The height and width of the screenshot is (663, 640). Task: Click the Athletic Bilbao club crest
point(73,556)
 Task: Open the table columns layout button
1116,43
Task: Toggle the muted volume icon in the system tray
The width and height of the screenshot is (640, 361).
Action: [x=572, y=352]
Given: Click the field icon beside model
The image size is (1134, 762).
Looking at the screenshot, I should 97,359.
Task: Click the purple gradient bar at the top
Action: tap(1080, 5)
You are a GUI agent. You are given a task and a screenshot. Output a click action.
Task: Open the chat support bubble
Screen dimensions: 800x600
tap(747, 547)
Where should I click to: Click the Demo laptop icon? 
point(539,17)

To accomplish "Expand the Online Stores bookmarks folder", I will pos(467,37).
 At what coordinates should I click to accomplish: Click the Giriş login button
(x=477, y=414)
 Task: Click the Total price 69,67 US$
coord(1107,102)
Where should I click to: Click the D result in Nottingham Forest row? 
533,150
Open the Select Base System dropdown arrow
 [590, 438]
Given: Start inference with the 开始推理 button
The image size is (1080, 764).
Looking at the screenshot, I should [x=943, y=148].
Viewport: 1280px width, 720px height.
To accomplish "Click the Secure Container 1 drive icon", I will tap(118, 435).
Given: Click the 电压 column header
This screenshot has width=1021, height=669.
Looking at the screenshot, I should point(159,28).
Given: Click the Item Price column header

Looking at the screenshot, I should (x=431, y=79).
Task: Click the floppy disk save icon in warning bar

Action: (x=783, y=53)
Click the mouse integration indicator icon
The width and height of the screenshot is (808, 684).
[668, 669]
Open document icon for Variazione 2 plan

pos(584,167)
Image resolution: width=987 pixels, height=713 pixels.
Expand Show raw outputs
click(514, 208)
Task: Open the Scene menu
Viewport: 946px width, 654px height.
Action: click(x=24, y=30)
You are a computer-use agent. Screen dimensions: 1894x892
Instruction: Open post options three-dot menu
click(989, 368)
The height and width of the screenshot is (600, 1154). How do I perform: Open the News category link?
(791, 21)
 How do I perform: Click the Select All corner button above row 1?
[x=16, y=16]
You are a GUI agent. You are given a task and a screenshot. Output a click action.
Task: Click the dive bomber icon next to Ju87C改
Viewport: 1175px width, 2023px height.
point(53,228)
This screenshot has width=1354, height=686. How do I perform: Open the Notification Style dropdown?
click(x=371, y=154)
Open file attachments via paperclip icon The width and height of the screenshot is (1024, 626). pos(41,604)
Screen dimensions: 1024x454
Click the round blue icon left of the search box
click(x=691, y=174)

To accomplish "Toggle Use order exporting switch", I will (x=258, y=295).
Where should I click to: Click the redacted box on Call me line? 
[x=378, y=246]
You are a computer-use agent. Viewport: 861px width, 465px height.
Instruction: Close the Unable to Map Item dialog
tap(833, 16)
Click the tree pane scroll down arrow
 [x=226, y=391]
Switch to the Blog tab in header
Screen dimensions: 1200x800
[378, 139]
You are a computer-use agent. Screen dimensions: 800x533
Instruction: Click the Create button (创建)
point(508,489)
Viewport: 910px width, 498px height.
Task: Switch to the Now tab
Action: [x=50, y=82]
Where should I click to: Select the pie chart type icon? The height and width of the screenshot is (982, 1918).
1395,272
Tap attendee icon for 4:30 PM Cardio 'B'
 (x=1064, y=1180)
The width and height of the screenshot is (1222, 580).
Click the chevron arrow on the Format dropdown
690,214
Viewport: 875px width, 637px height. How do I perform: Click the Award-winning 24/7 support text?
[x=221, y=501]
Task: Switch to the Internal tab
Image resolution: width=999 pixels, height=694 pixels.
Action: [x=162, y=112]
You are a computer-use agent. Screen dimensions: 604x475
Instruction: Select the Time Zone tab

_WORK TO BE COMPLETED_
Please restate, word for word, the lines of the entries that run from the first line through the one holding "Given: Click the field icon beside model", and add nothing.

_SOLUTION_
The height and width of the screenshot is (663, 640). Task: Click the Athletic Bilbao club crest
point(73,556)
 Task: Open the table columns layout button
1116,43
Task: Toggle the muted volume icon in the system tray
The width and height of the screenshot is (640, 361).
Action: [x=572, y=352]
Given: Click the field icon beside model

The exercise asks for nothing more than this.